The results acquired by all the algorithms for the various performance measures are shown in Table 2. According to Table 2, it is obvious that deep learning performs a little better than online machine learning, and BI-GRU with attention is the best architecture for classifying Arabic hate speech in online social networks with an accuracy of 99.1%, F1 score of 99.1%, recall of 99.1%, and precision equal to 99.2%.

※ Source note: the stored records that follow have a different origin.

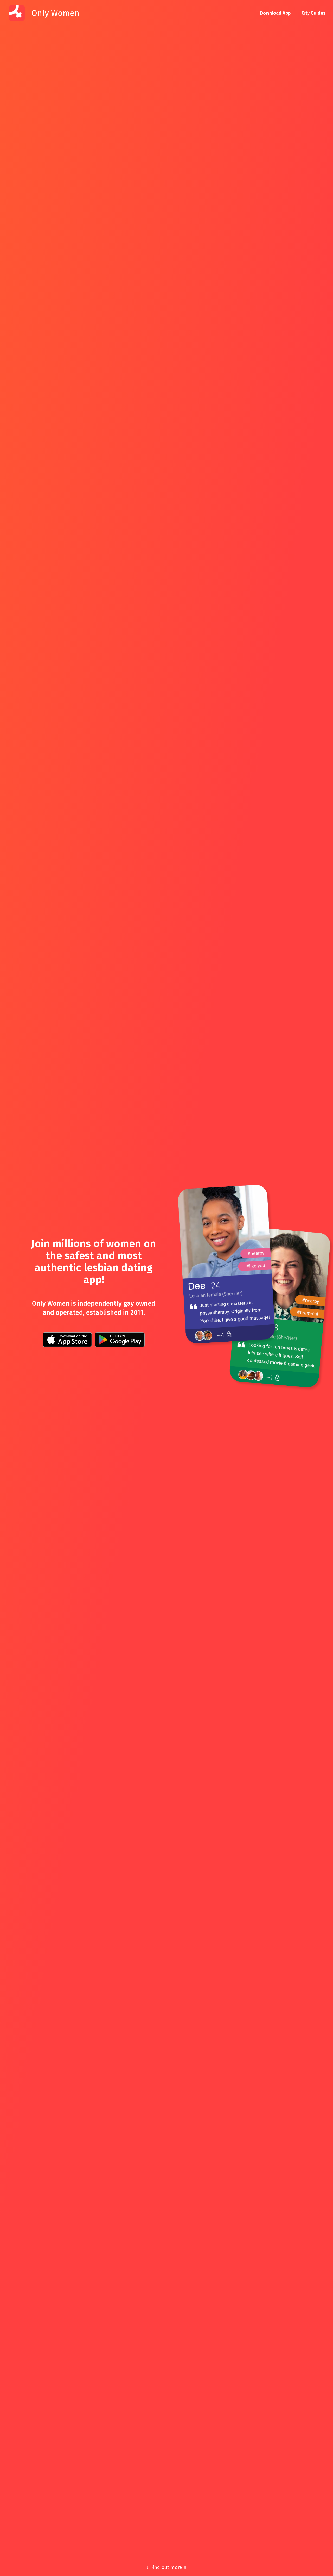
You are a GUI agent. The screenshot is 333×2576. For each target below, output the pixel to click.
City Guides (313, 13)
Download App (275, 13)
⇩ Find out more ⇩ (166, 2567)
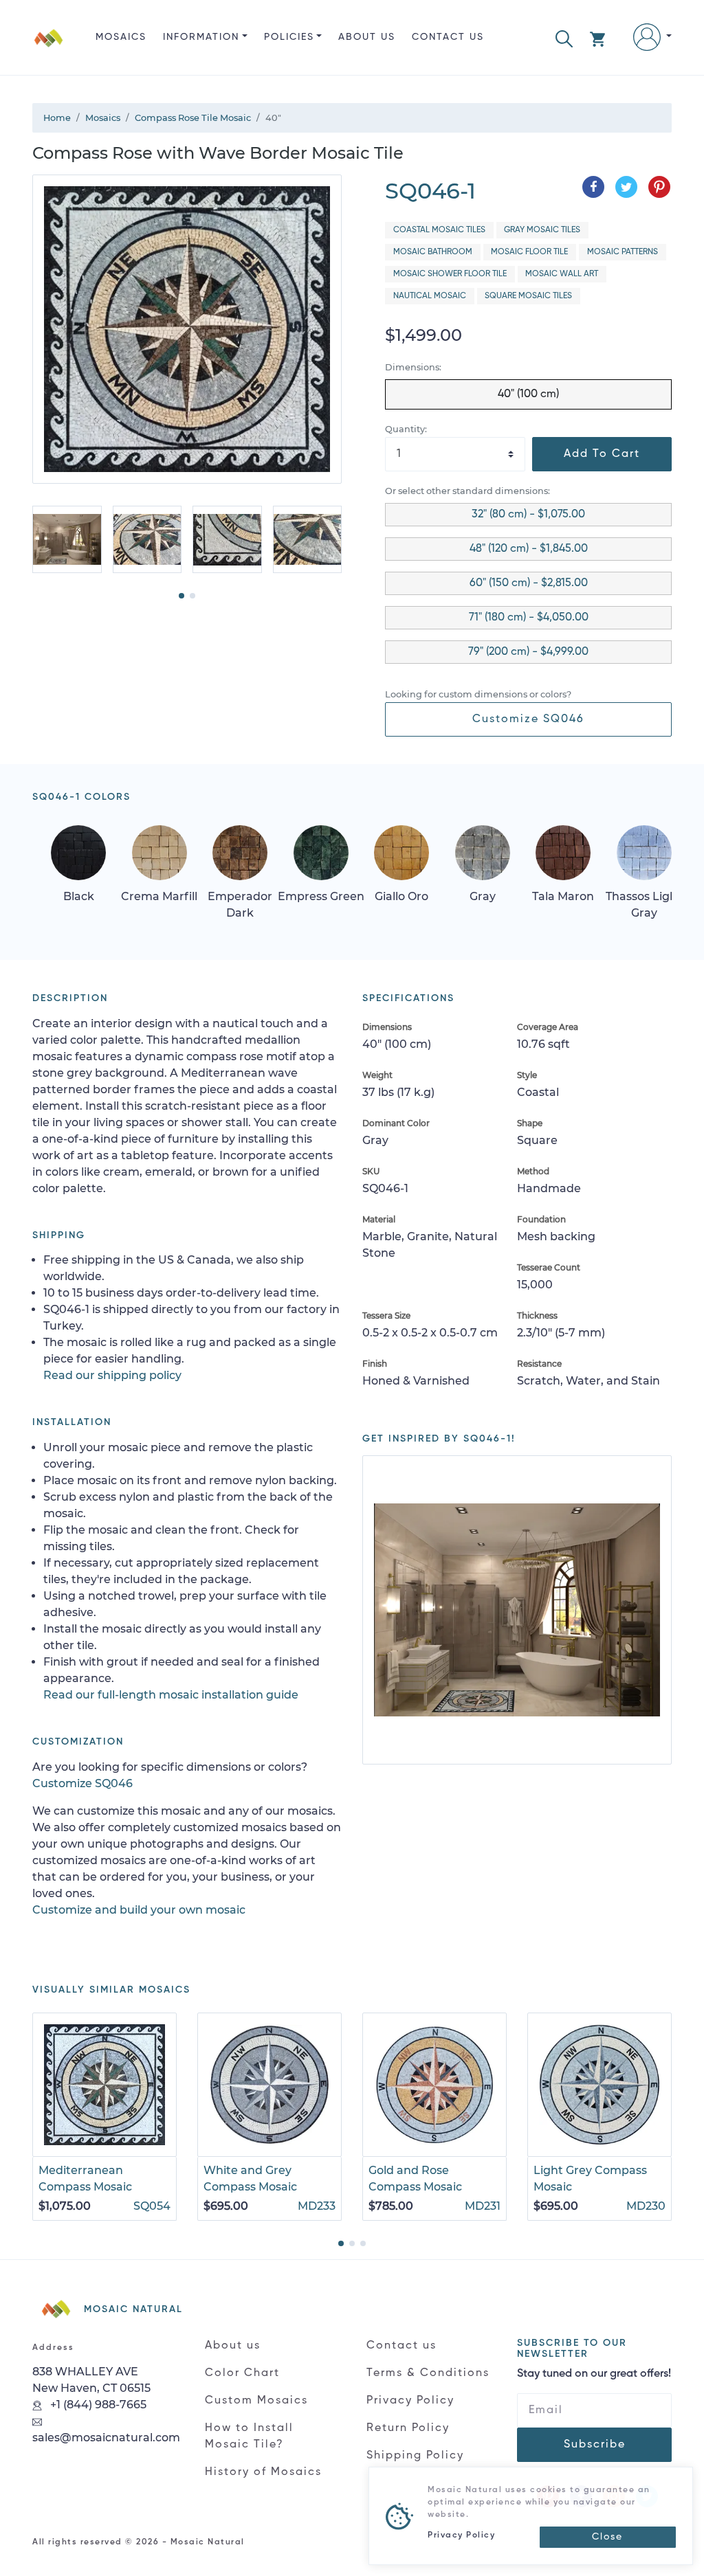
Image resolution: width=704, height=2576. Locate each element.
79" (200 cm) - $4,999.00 (528, 652)
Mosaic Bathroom (432, 252)
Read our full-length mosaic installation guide (170, 1694)
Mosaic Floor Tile (529, 252)
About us (366, 37)
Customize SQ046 (528, 719)
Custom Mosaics (256, 2400)
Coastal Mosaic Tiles (439, 230)
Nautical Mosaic (429, 296)
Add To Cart (602, 454)
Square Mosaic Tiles (528, 296)
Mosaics (121, 37)
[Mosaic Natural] (48, 48)
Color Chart (242, 2373)
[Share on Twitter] (626, 187)
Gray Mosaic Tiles (542, 230)
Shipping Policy (415, 2455)
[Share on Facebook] (593, 187)
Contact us (448, 37)
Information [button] (201, 37)
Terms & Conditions (428, 2373)
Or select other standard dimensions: (467, 491)
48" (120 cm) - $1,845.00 (529, 549)
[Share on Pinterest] (659, 187)
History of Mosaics (263, 2472)
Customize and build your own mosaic (138, 1909)
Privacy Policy (410, 2400)
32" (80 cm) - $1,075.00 (528, 514)
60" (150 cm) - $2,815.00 (529, 583)
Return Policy (408, 2428)
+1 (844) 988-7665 (96, 2404)
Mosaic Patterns (622, 252)
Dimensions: (413, 367)
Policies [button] (289, 37)
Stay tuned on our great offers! (594, 2373)
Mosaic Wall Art (561, 274)
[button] (564, 37)
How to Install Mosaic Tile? (249, 2436)
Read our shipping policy (112, 1375)
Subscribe (595, 2444)
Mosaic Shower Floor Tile (450, 274)
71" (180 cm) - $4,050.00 (528, 617)
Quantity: (406, 429)
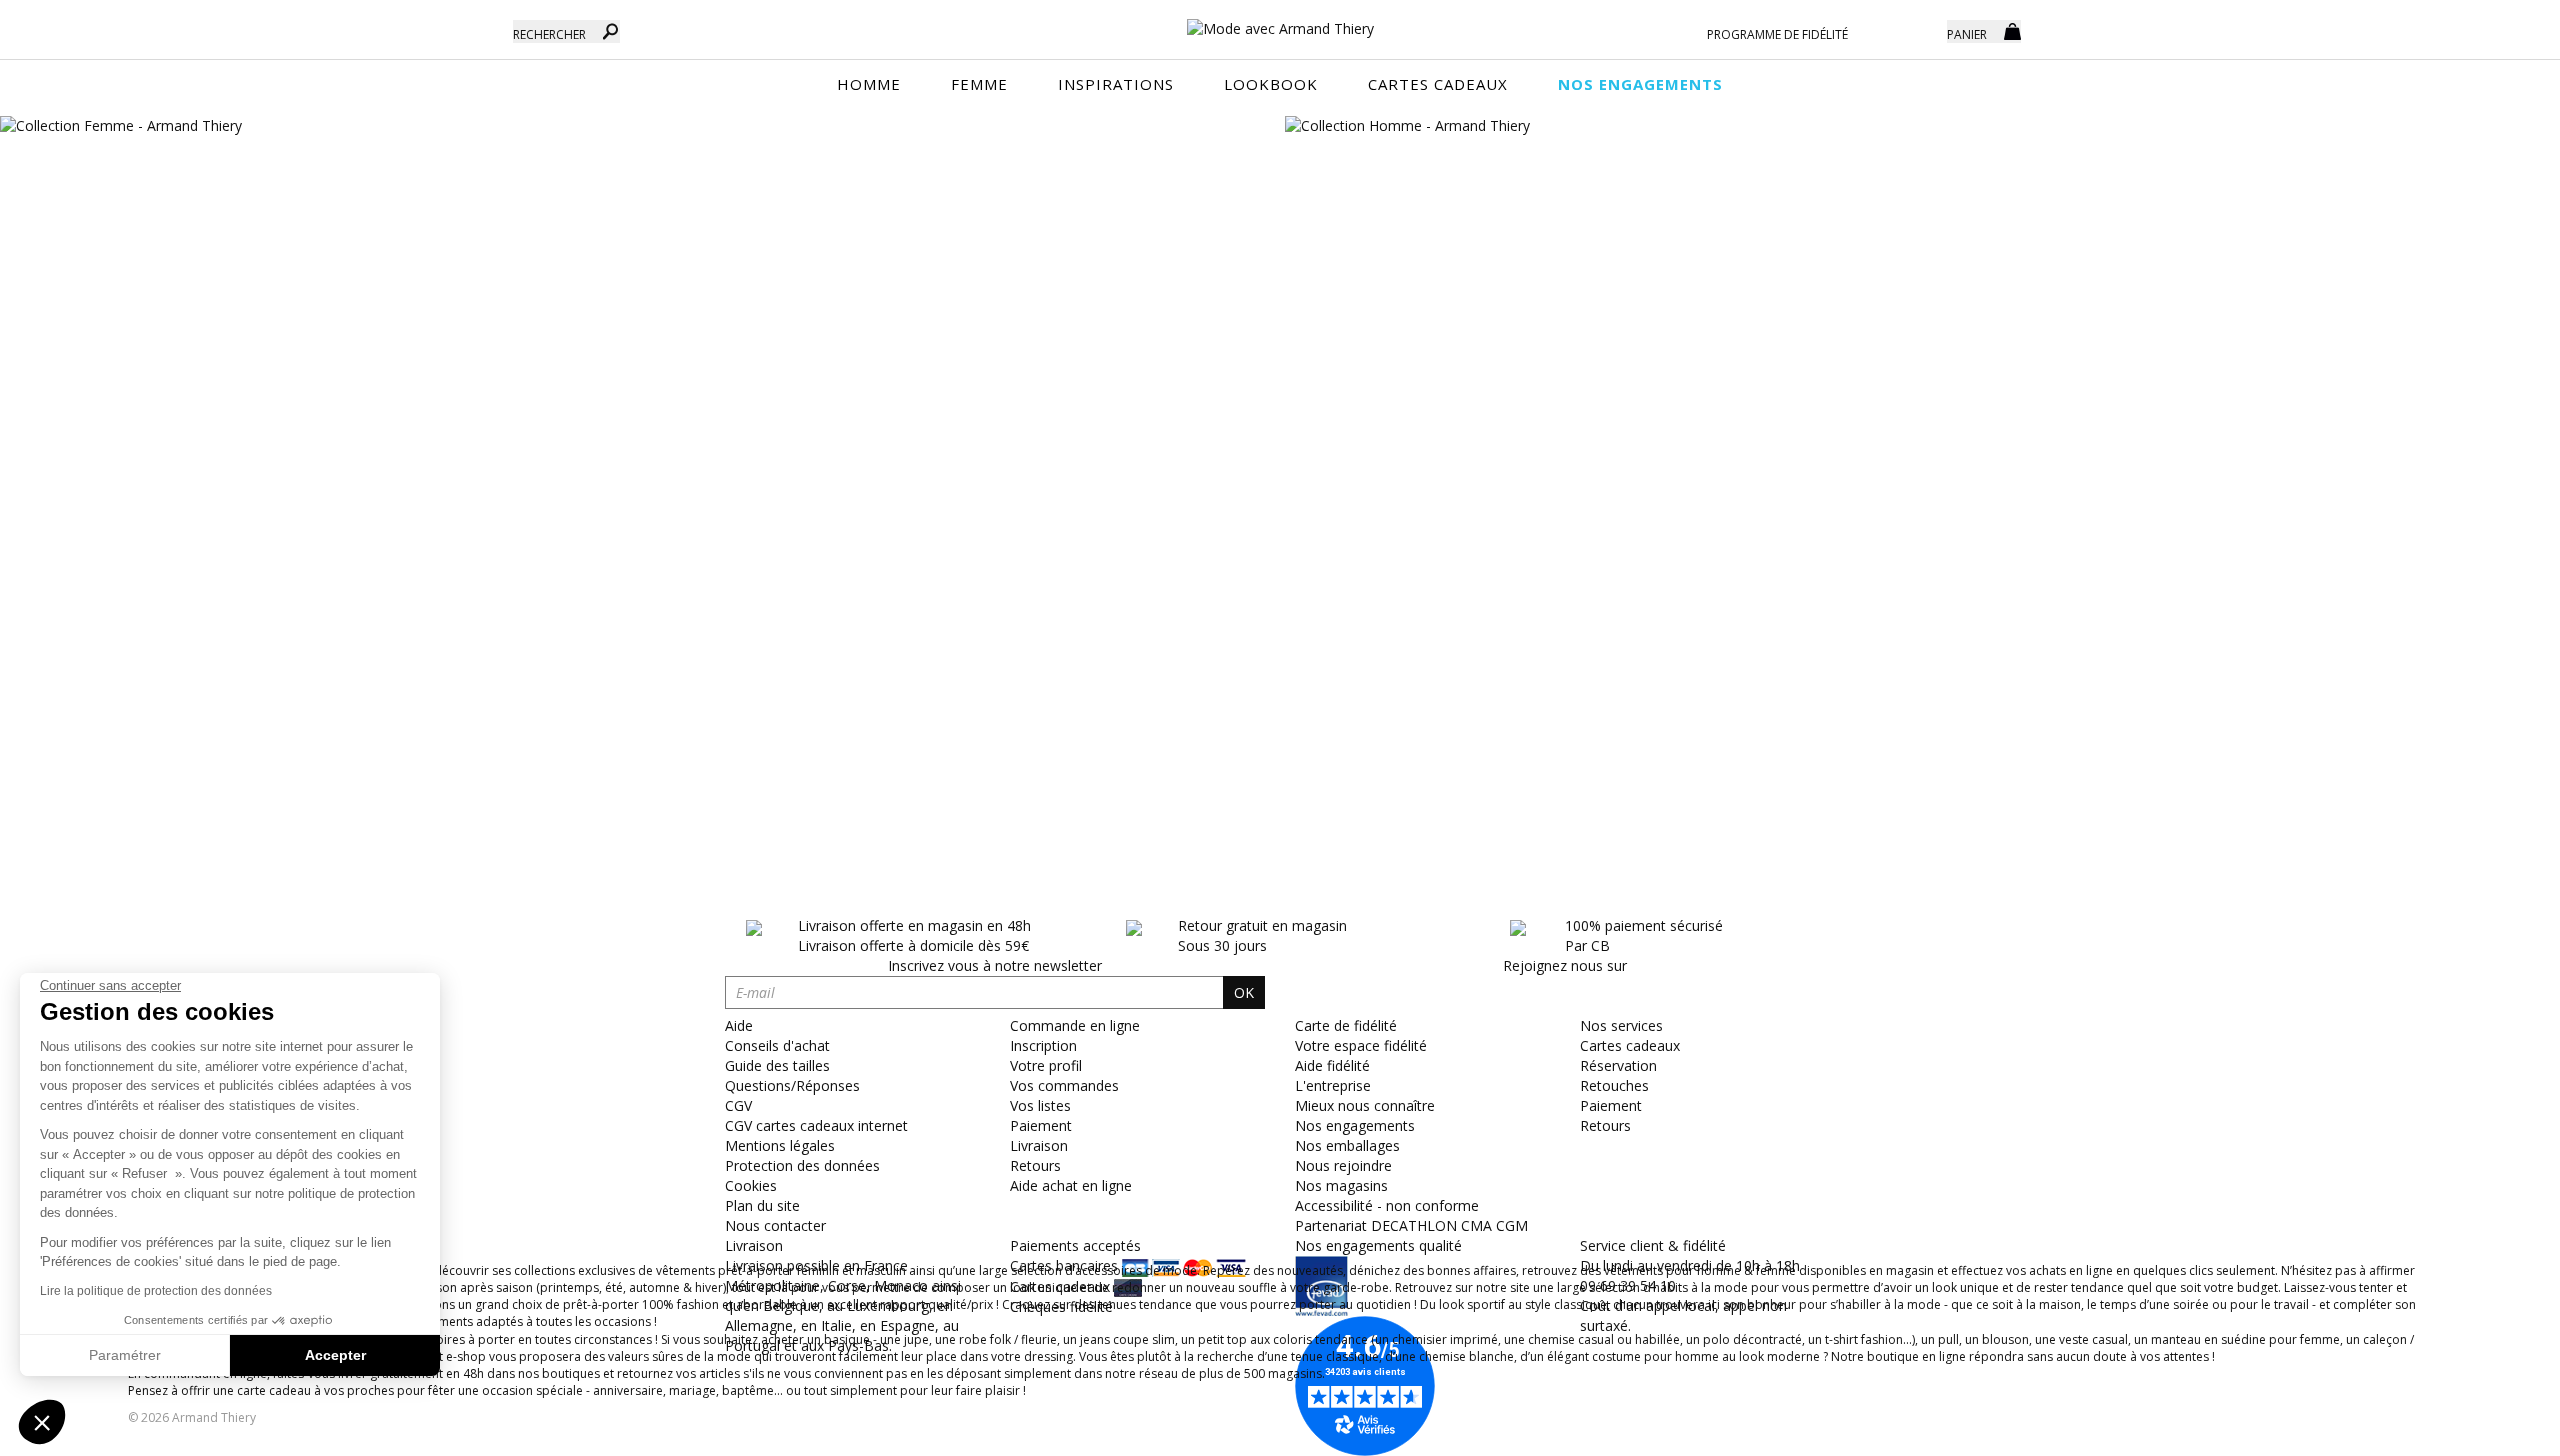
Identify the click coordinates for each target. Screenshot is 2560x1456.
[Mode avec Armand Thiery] (1280, 20)
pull (1948, 1339)
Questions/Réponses (792, 1085)
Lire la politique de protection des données (156, 1291)
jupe (916, 1339)
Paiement (1041, 1125)
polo (1716, 1339)
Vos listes (1040, 1105)
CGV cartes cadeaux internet (816, 1125)
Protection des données (802, 1165)
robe (973, 1339)
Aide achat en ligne (1071, 1185)
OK (1244, 992)
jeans (1095, 1339)
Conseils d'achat (777, 1045)
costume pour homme (1655, 1356)
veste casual (2093, 1339)
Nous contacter (775, 1225)
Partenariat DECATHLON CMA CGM (1411, 1225)
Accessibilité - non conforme (1387, 1205)
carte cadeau (274, 1390)
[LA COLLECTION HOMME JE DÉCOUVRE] (1922, 126)
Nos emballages (1347, 1145)
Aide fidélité (1332, 1065)
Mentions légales (780, 1145)
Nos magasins (1341, 1185)
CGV (738, 1105)
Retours (1035, 1165)
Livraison (1039, 1145)
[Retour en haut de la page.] (2489, 1430)
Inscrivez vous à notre (995, 965)
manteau (2176, 1339)
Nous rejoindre (1343, 1165)
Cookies (751, 1185)
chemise (1444, 1356)
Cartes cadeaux (1630, 1045)
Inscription (1043, 1045)
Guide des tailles (777, 1065)
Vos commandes (1064, 1085)
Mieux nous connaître (1365, 1105)
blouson (2005, 1339)
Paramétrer (125, 1355)
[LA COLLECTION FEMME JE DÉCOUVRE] (637, 126)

The effectiveness of our proposed methodology in comparison to the comparative methodology in [5] is shown in Fig. 3. In light of the findings, we have discovered some interesting observations. First, the results show that our proposed model BI-GRU with attention is clearly superior to the online machine learning PAC and comparative approach including traditional machine learning and recurrent neural network models. Second, our proposed model based on online machine learning algorithm PAC exhibited the best performance, outperforming all classical machine learning models used in [5]. Finally, it can be deduced that our suggested model Arabic hate speech BI-GRU with attention performed the best when compared to the other described in the related work section.

Fig. 3
figure 3

Performance evaluation of our proposed Arabic hate speech detection models using ML compared with models in [5]

5 Conclusions

In this study, we identify hate speech in Arabic social media using the first Arabic hate speech dataset gathered from several platforms. We suggest two effective models using the online machine learning algorithms PAC and Bi-GRU augmented by an attention layer. Several data preparation and text representation techniques have been conducted. The results indicate a notable improvement in the accuracy of the online machine learning classifier PAC compared with conventional machine learning algorithms. The results also showed the effectiveness of the Bi-GRU with attention model and its superiority over all models used in classifying hate speech in the Arabic language. For upcoming plans, we plan to assess the effects of various contextualized word embedding techniques (e.g., BERT, GPT, GPT-2, and Elmo) on hate speech models. Another area of future work is to look into recognizing other types of harmful information on social media, such as video or audio with hateful speech.